Dossier patient ostéopathe RGPD : conservation et obligations

Dossier patient ostéopathe et RGPD : conservation, droit d'accès, registre, hébergement des données de santé. Checklist de conformité en 10 points.

Oui, le RGPD s'applique pleinement à votre cabinet d'ostéopathie. Dès que vous notez un motif de consultation, des antécédents ou l'état de santé d'une personne, vous traitez des données de santé, la catégorie la plus sensible du règlement. Concrètement, vous devez conserver chaque dossier patient sur une durée longue (l'usage retenu est de l'ordre de 20 ans après le dernier contact), permettre au patient d'accéder à son dossier sous un mois, tenir un registre de vos traitements et garantir un hébergement sécurisé de ces informations. Cet article passe tout cela en revue sans jargon juridique : durée de conservation, droit d'accès, registre de traitement, hébergement des données de santé, puis une checklist de mise en conformité en 10 points que vous pouvez appliquer dès cette semaine.

Pourquoi le RGPD concerne tous les cabinets d'ostéopathie

Beaucoup d'ostéopathes pensent que le RGPD vise surtout les grandes structures ou les plateformes numériques. C'est faux : le règlement s'applique dès que vous traitez des données personnelles dans un cadre professionnel, quelle que soit la taille du cabinet, y compris si vous exercez seul avec un simple carnet papier.

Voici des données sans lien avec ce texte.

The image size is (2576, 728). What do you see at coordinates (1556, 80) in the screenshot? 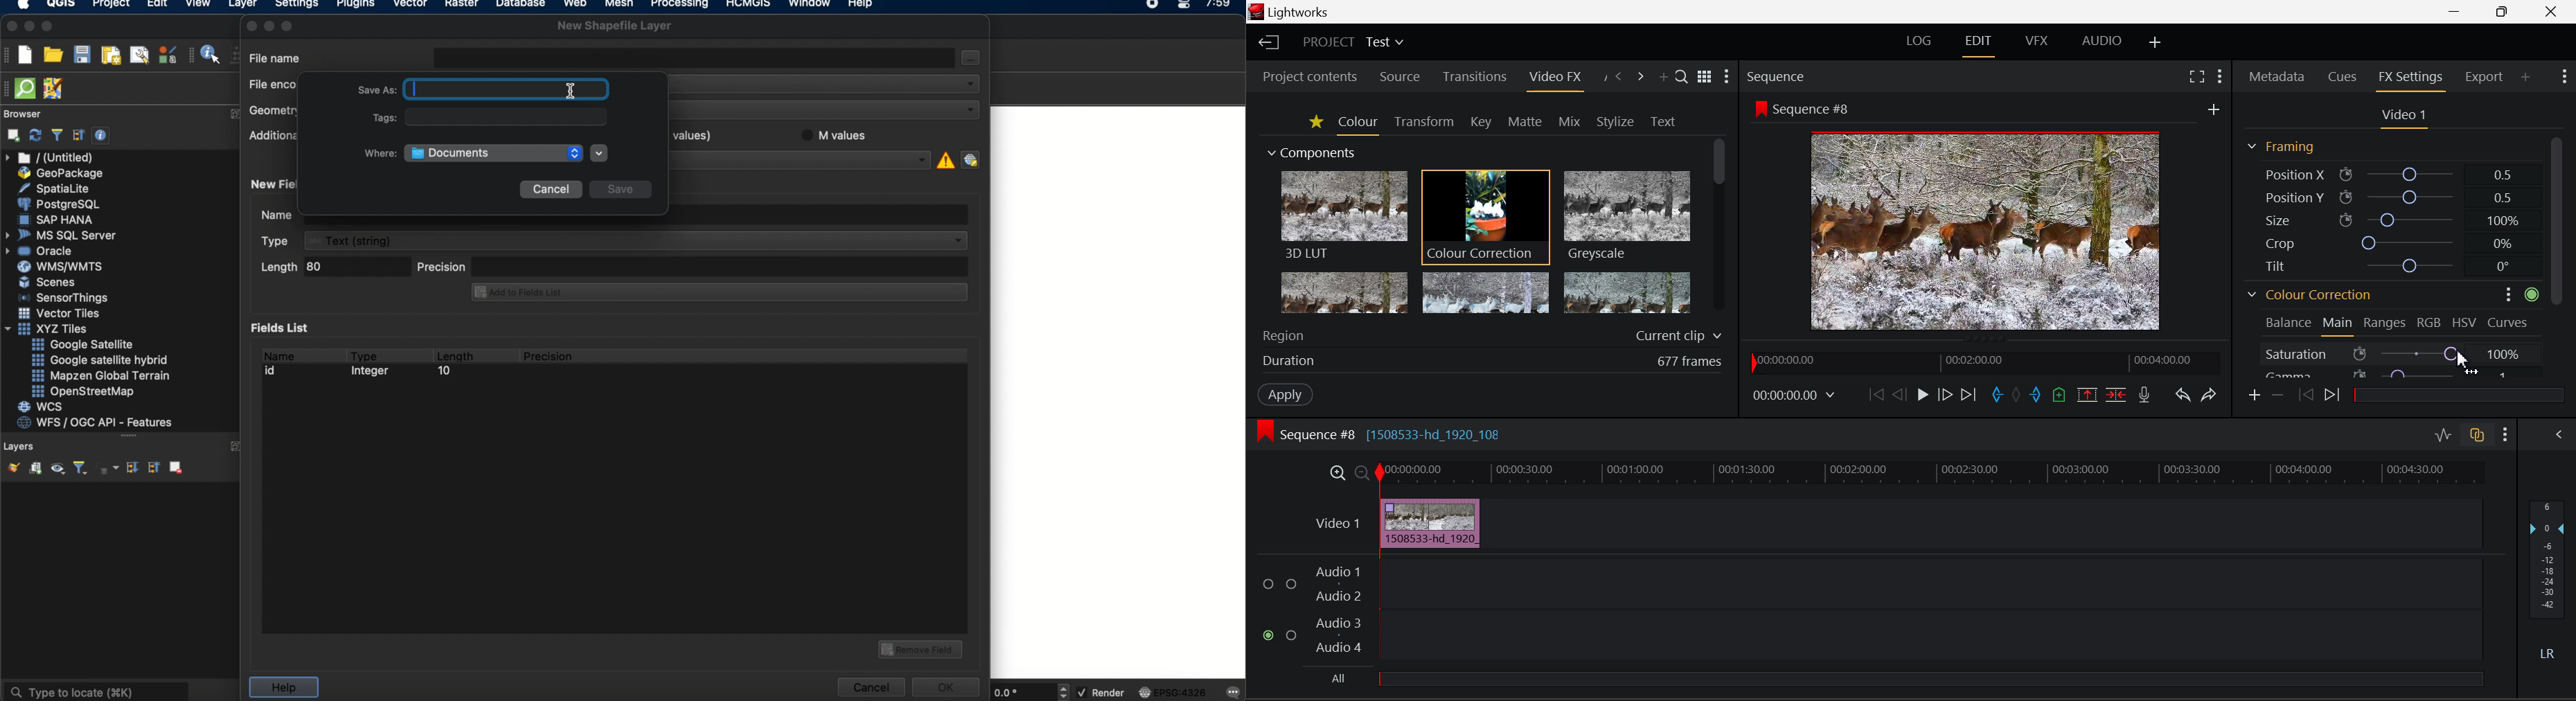
I see `Video FX Open` at bounding box center [1556, 80].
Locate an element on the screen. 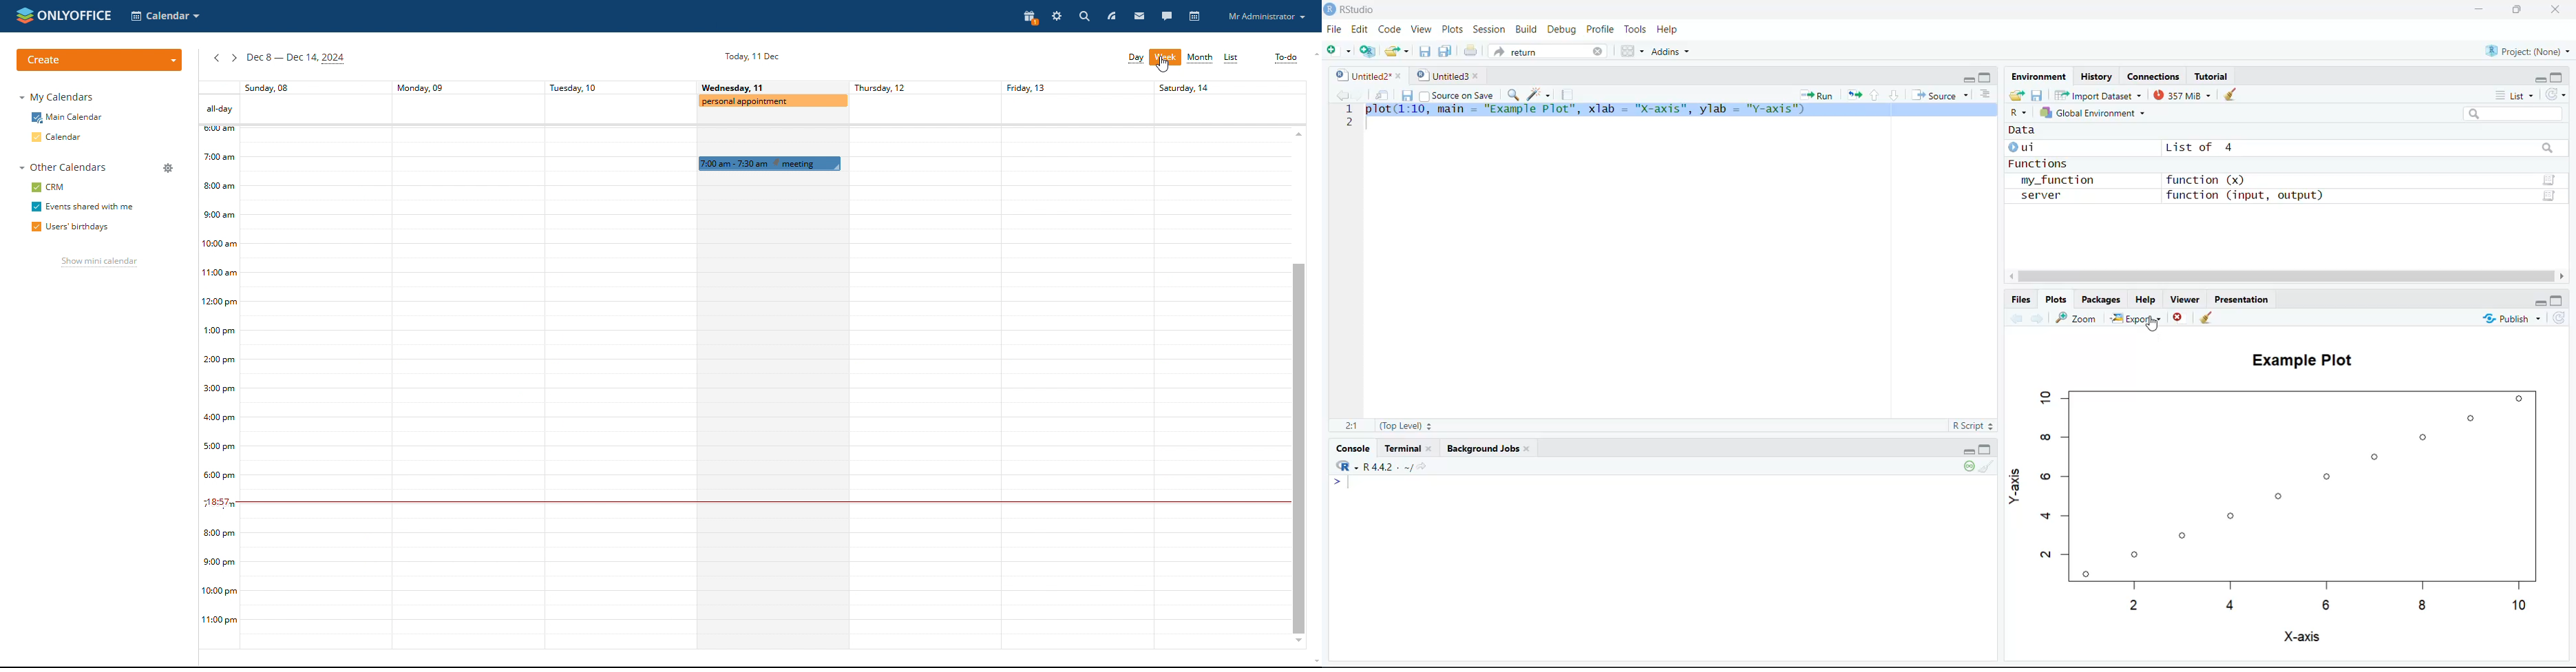 This screenshot has width=2576, height=672. Untitled2* is located at coordinates (1366, 72).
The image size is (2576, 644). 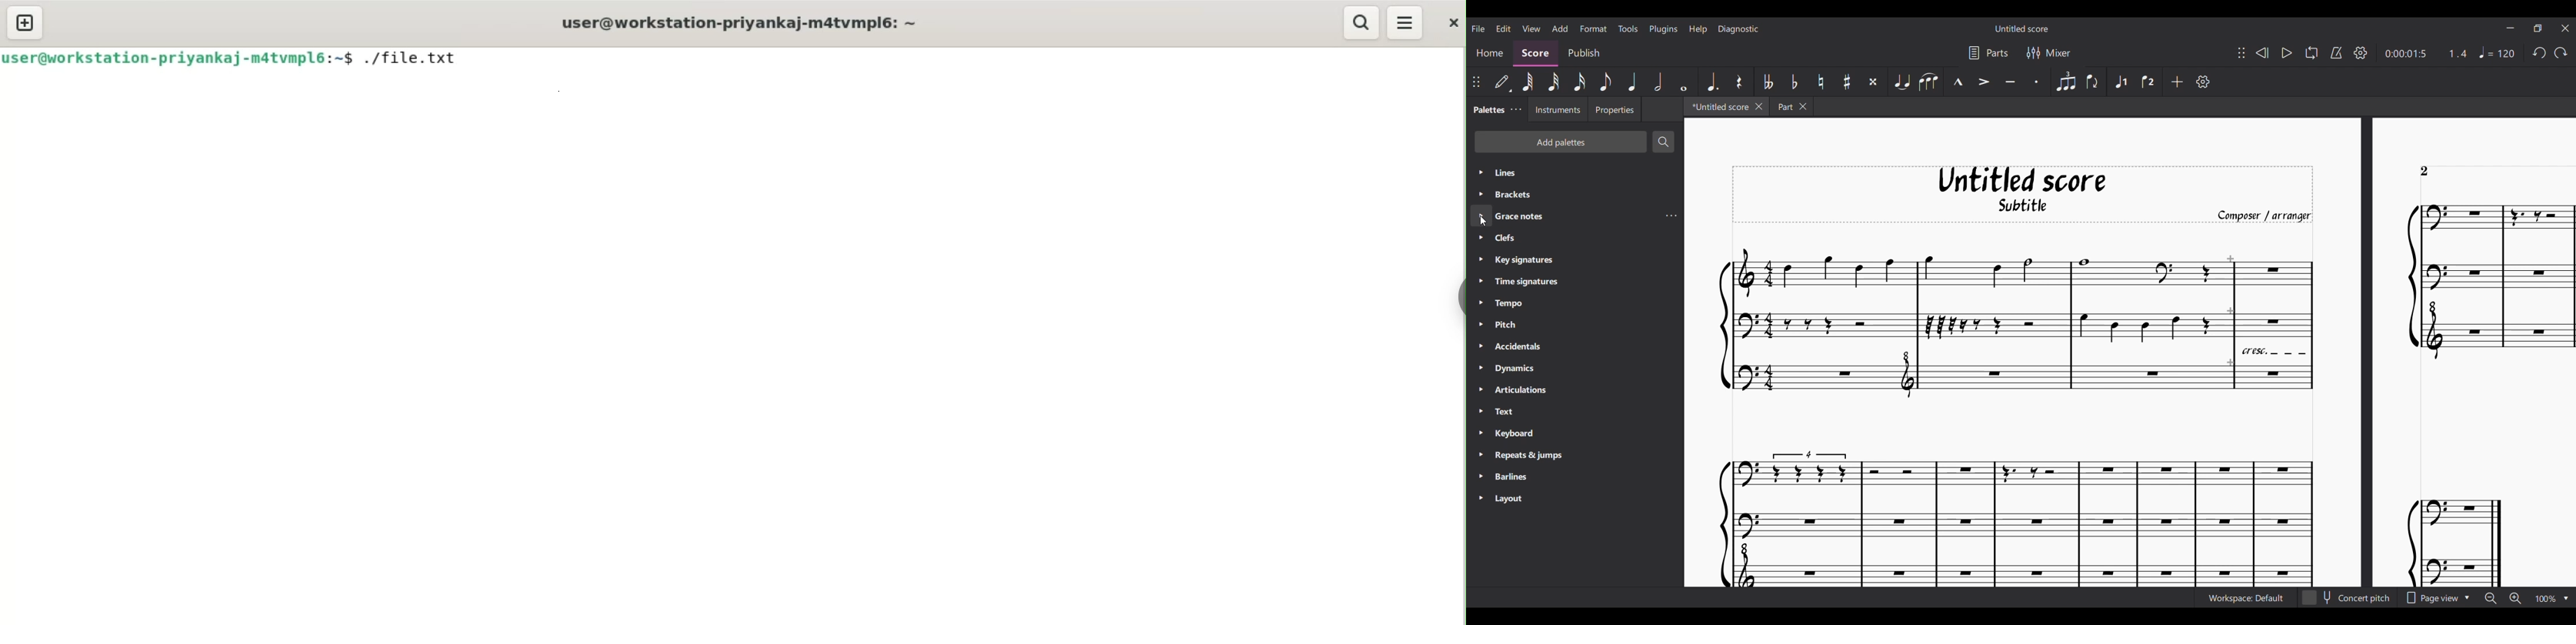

Or, un dossier d'ostéopathie contient par nature des données de santé : motif de consultation, douleurs décrites, antécédents, tests réalisés, comptes rendus de séance. Ces données bénéficient d'une protection renforcée. Vous en êtes le responsable de traitement, celui qui décide pourquoi et comment elles sont collectées et conservées.

Ce que le RGPD impose en pratique

Quatre grands principes structurent vos obligations :

  • Minimisation : ne collectez que ce qui est utile au suivi.
  • Finalité : les données servent au suivi ostéopathique, pas à autre chose.
  • Sécurité : l'accès aux dossiers doit être protégé, sur papier comme sur ordinateur.
  • Droits des personnes : le patient peut accéder à son dossier, le rectifier et s'y opposer dans certaines limites.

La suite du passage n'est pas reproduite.